How can a single researcher, working in his spare time, find what countless professional software testing people, working full time for the largest software companies in the world, can't find? The secret lies within a methodology called "black box testing," a term that is known in technical circles as "fuzzing".

Fuzzing is a concept that, until recently, has mostly been used on the wrong side of the fence. Fuzzing is a testing technique that automates the search for security vulnerabilities in software without having access to the source code of the application. The lack of source code and other design information is why this testing method is called "black box" testing. It's like looking at a black, opaque box and trying to find holes in it, without having access to the blueprint or design documents.

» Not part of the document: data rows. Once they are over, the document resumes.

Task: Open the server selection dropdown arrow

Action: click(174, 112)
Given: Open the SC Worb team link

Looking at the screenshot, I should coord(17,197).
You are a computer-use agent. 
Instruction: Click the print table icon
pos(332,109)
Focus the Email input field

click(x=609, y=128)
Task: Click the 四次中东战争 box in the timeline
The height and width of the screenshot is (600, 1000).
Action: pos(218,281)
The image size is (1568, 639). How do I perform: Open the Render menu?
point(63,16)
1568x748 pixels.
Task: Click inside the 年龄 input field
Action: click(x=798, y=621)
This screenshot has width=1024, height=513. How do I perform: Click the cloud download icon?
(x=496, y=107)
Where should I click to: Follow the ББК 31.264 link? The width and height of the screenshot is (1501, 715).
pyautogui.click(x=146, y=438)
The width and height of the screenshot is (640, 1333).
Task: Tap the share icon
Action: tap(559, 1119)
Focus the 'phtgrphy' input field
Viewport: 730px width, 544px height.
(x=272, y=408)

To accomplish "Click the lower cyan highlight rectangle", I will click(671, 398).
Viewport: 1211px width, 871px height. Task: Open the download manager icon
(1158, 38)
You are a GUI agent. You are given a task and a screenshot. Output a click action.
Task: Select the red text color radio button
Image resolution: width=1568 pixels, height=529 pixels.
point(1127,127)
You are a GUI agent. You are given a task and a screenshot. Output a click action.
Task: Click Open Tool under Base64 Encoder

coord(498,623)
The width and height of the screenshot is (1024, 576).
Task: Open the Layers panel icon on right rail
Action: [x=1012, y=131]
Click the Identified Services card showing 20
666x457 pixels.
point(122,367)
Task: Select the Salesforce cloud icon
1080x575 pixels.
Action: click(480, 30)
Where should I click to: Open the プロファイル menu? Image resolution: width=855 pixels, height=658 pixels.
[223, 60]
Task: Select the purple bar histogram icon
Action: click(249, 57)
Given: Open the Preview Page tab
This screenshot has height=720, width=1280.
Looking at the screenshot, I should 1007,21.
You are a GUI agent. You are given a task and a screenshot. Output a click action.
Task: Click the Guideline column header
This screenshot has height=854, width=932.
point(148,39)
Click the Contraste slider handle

Most security holes that are published are a result of using home-grown and target-specific fuzzers. These tools have been responsible for discovering many vulnerabilities in the past in products ranging from ZIP archiving software to web servers.

The interesting thing about these discoveries, is the fact that they were made by individuals that were not affiliated with the software vendor in any way, and thus had no special access to the product's source code. In most cases, the discoveries were made when the product was already in the market, resulting in large costs to the software vendors in both bad publicity and the costs of developing and distributing patches to the problem.